Uncertainty is again rising about what has been happening at Princess Juliana International Airport (PJIA). As it now turns out (see related story) Royal Schiphol Group wrote to Prime Minister Silveria Jacobs and Minister of Tourism, Economic Affairs, Transport and Telecommunication (TEATT) Ludmila de Weever expressing serious concern about compliance with corporate governance rules surrounding the dismissal of operating company PJIAE CEO Brian Mingo.
The letter is dated April 9, two days after the holding company PJIAH sent Mingo home at a shareholder’s meeting. The involvement of Schiphol Group was a condition for US $100 million in financing to rebuild the hurricane-damaged facility, provided half each from St. Maarten’s Dutch-sponsored Trust Fund administered by the World Bank and via the European Investment Bank (EIB).

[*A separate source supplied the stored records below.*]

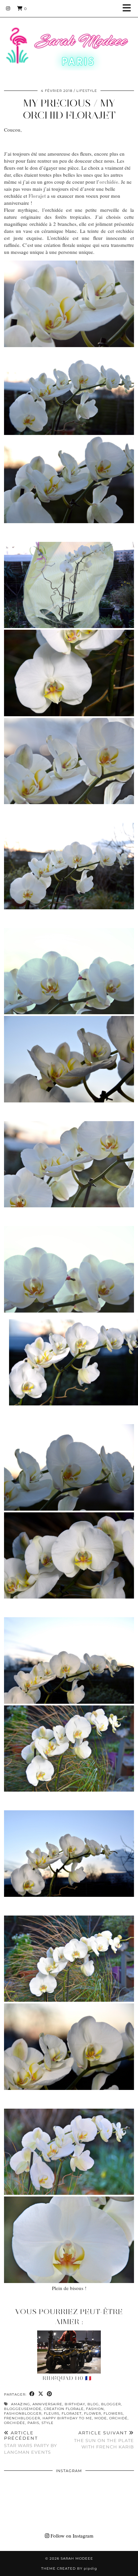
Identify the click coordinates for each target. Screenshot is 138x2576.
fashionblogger (23, 2413)
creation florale (64, 2409)
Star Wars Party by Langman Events (30, 2442)
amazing (20, 2404)
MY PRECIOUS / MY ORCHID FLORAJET (69, 109)
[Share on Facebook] (32, 2394)
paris (33, 2423)
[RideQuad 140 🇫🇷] (69, 2352)
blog (93, 2404)
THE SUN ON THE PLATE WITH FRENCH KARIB (104, 2439)
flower (92, 2413)
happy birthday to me (67, 2418)
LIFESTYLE (86, 91)
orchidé (118, 2418)
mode (100, 2418)
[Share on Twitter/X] (41, 2394)
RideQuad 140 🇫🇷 (67, 2378)
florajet (72, 2413)
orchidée (14, 2423)
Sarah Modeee (77, 2558)
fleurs (51, 2413)
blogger (111, 2404)
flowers (113, 2413)
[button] (129, 8)
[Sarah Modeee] (69, 40)
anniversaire (47, 2404)
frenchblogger (22, 2418)
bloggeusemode (23, 2409)
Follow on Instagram (71, 2535)
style (48, 2423)
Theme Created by (69, 2568)
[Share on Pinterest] (49, 2394)
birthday (75, 2404)
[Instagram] (8, 8)
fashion (95, 2409)
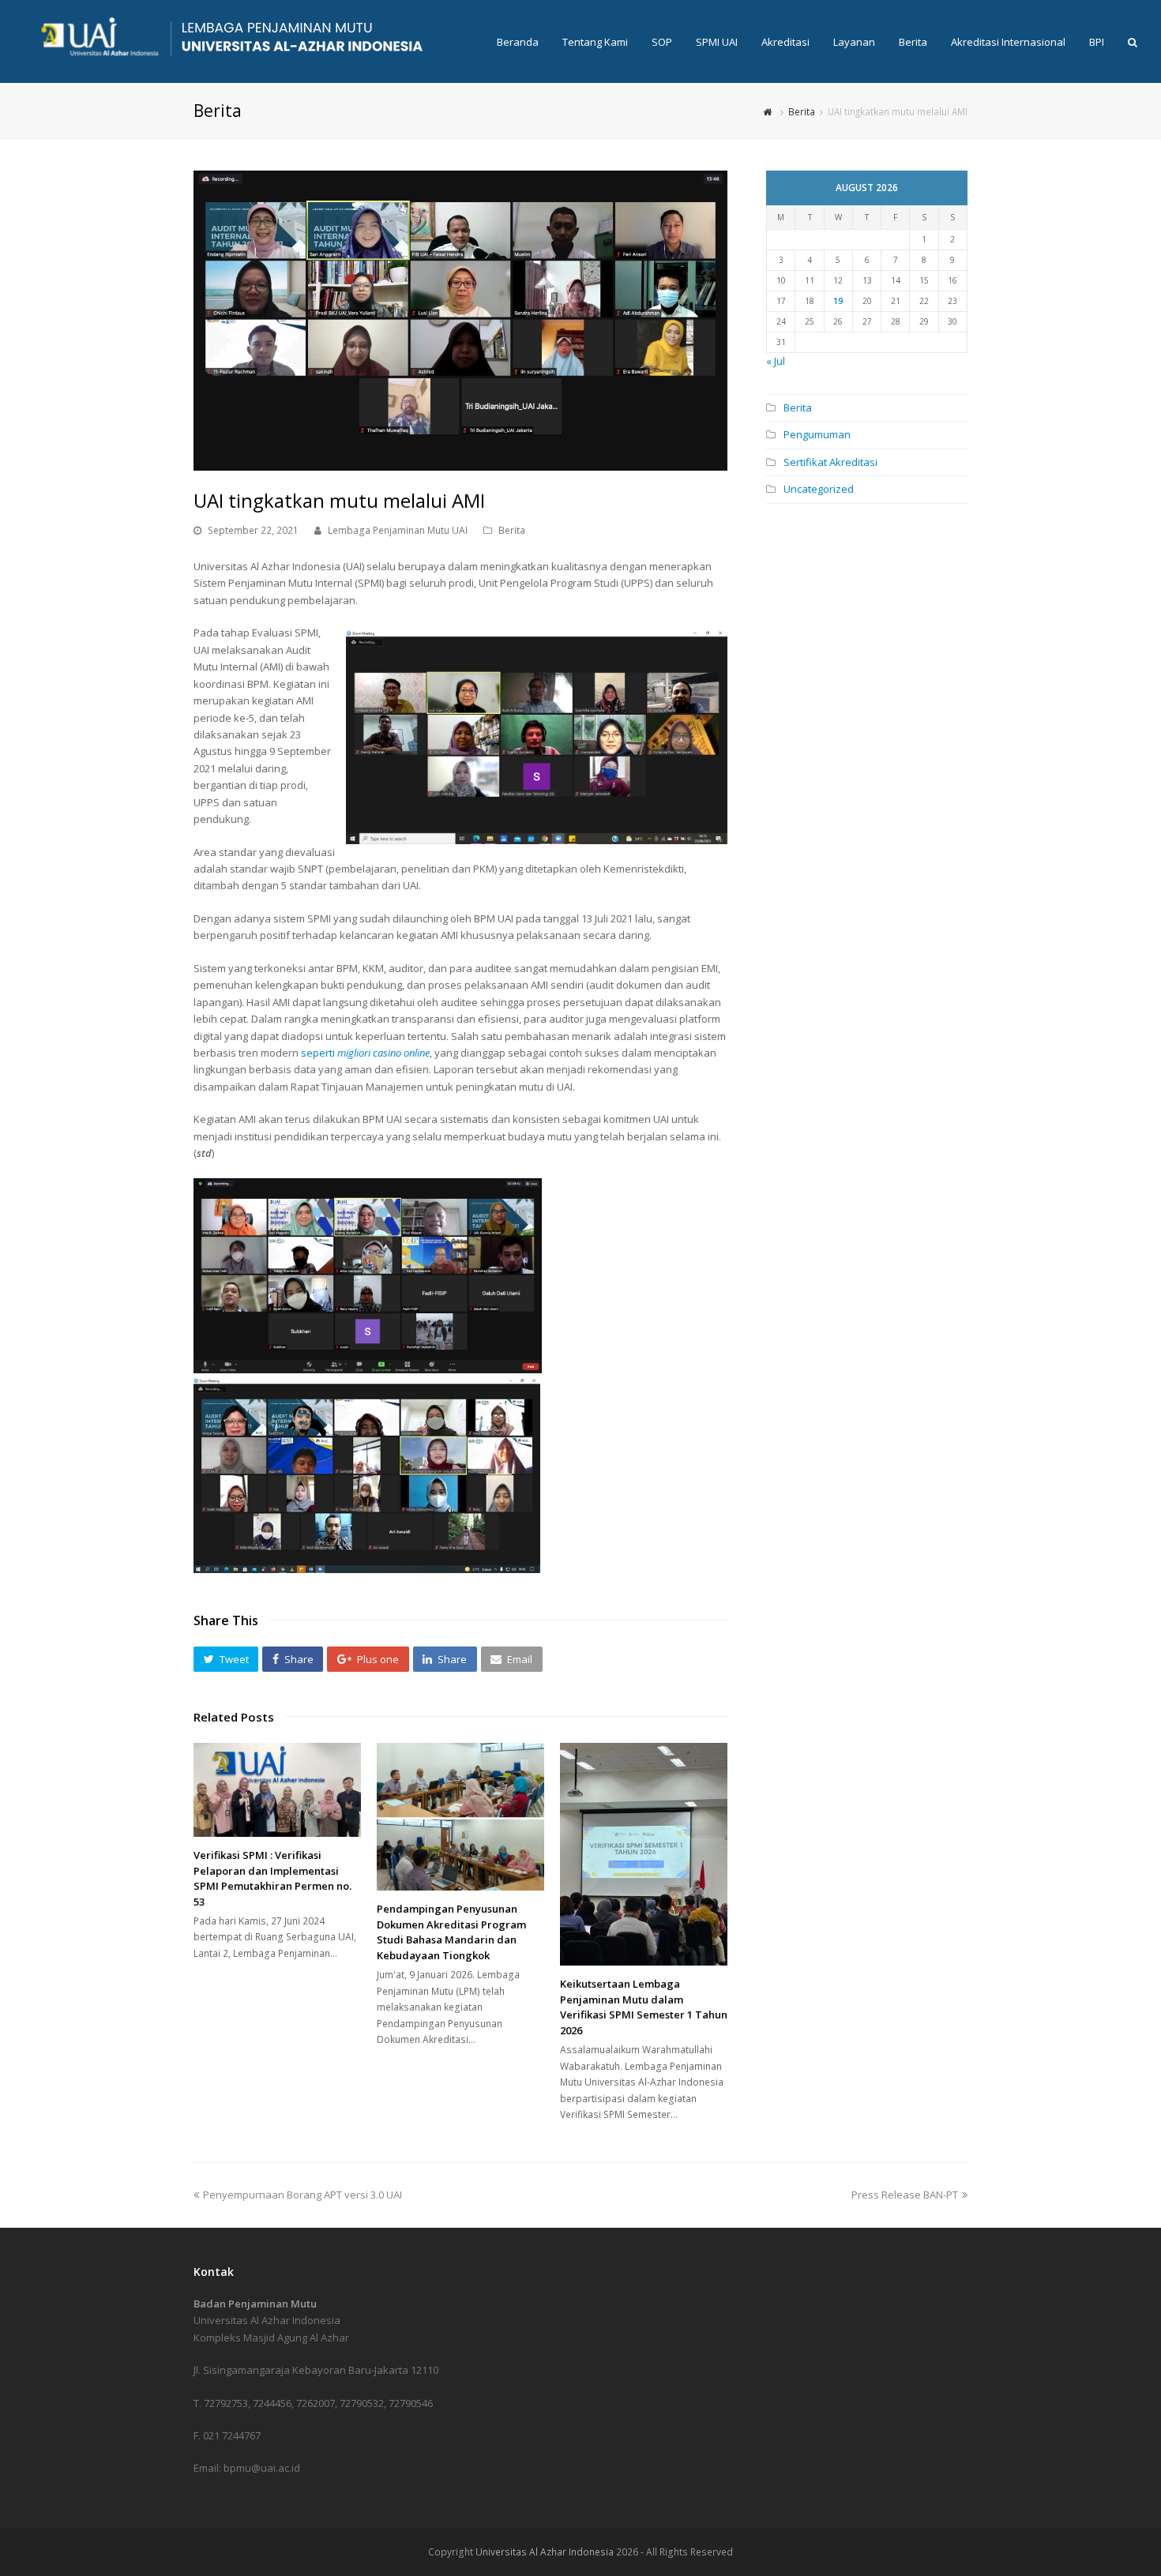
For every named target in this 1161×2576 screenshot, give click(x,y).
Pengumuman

Interestingly, officials of the Ministry of Home Affairs and Kingdom Relations BZK in The Hague met with members of PJIAH’s management and supervisory board on April 8 to discuss the cooperation agreement between PJIAH, PJIAE, BZK and Royal Schiphol Group expiring on August 1. That apparently did not stop the latter from sounding the alarm with government as sole shareholder of the airport the very next day.

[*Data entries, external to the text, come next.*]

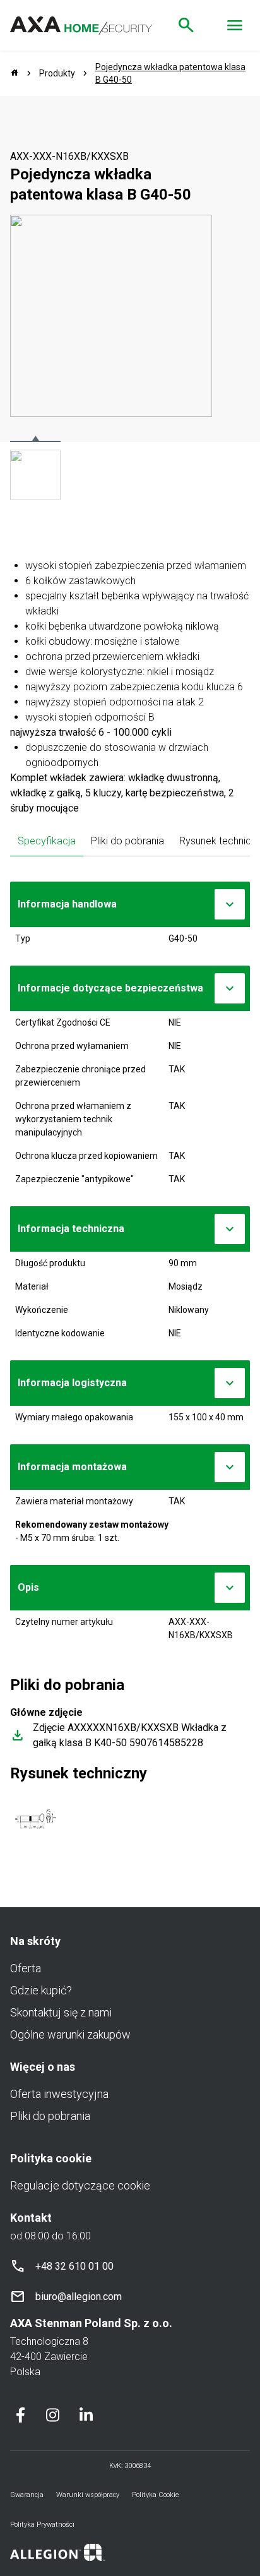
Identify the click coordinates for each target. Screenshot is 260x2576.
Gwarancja (27, 2495)
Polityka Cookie (155, 2495)
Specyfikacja (47, 841)
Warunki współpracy (87, 2495)
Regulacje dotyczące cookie (80, 2185)
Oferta (25, 1968)
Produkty (57, 73)
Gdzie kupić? (41, 1990)
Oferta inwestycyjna (59, 2093)
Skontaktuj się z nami (61, 2012)
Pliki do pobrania (127, 841)
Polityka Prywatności (42, 2524)
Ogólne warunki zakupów (70, 2034)
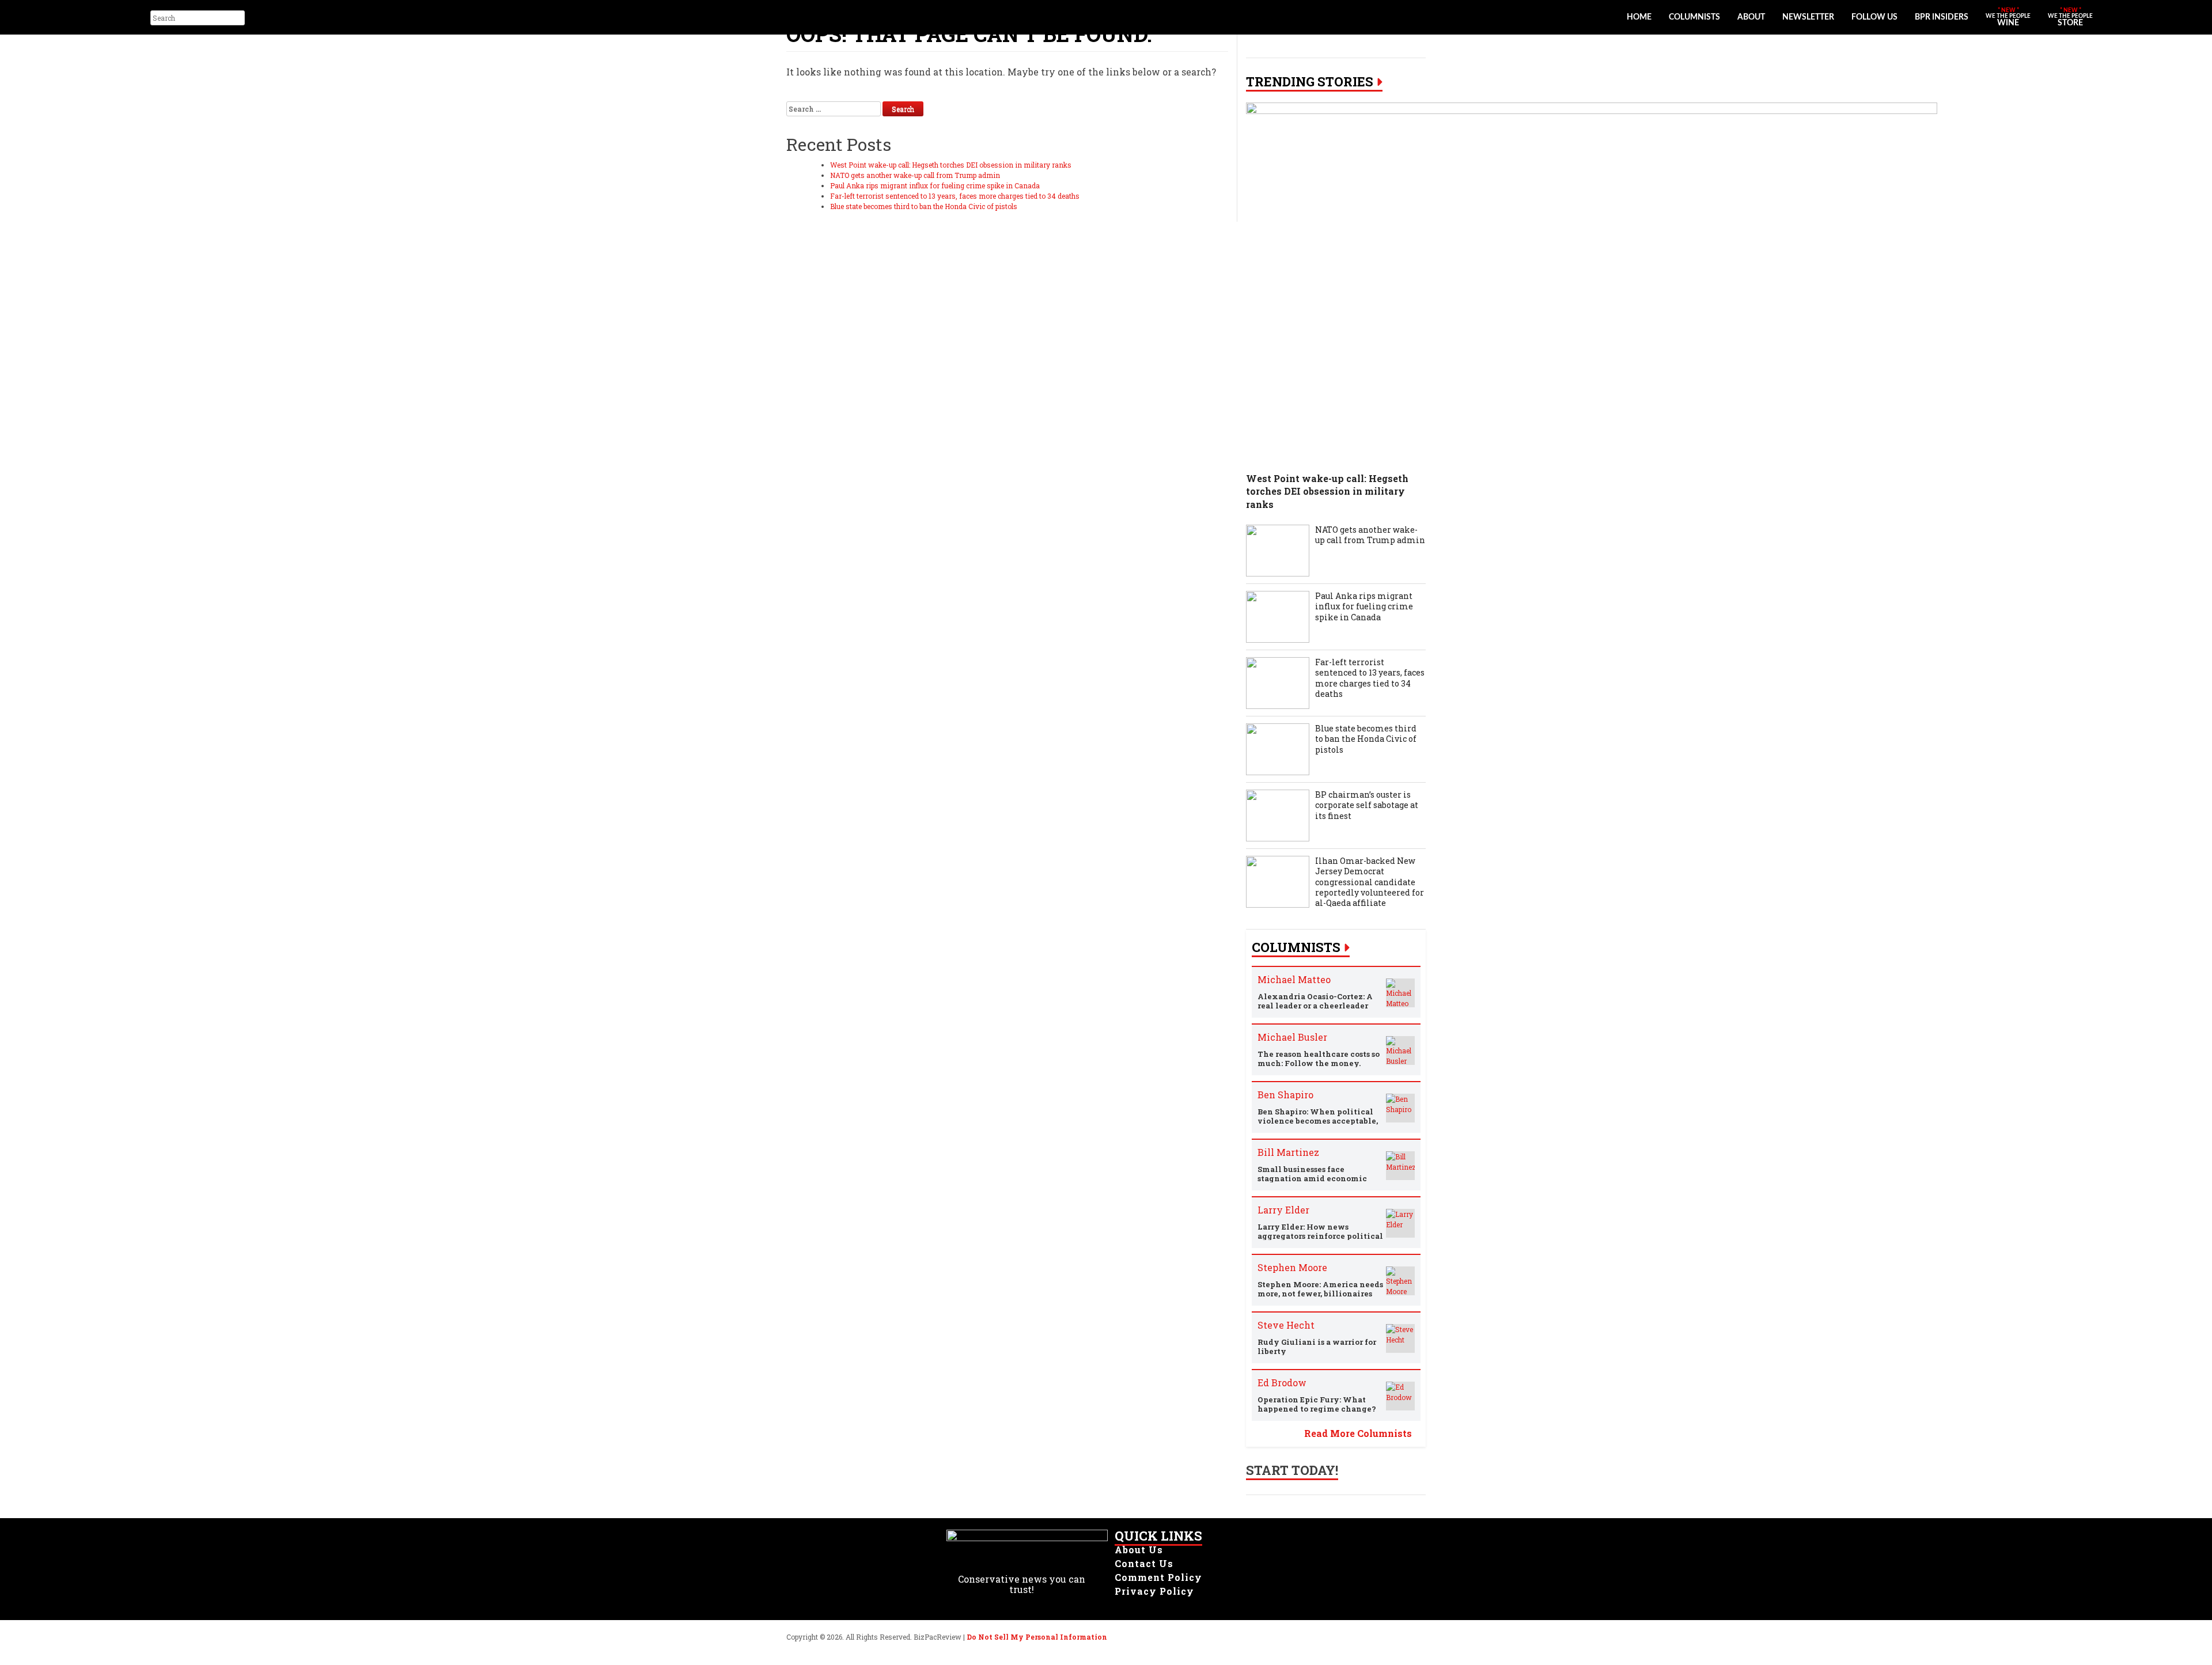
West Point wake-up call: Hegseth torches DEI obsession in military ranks (950, 164)
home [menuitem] (1639, 17)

Under these circumstances there is a need to reassure the public and relevant stakeholders including airlines and other hospitality industry partners regarding the island’s main gateway and its reconstruction project, which has become even more urgent due to the impact of the coronavirus-related crisis on the local tourism economy. Make no mistake, this is about people’s livelihoods, so after waiting more than 3½ years they just want to see the job done, once and for all.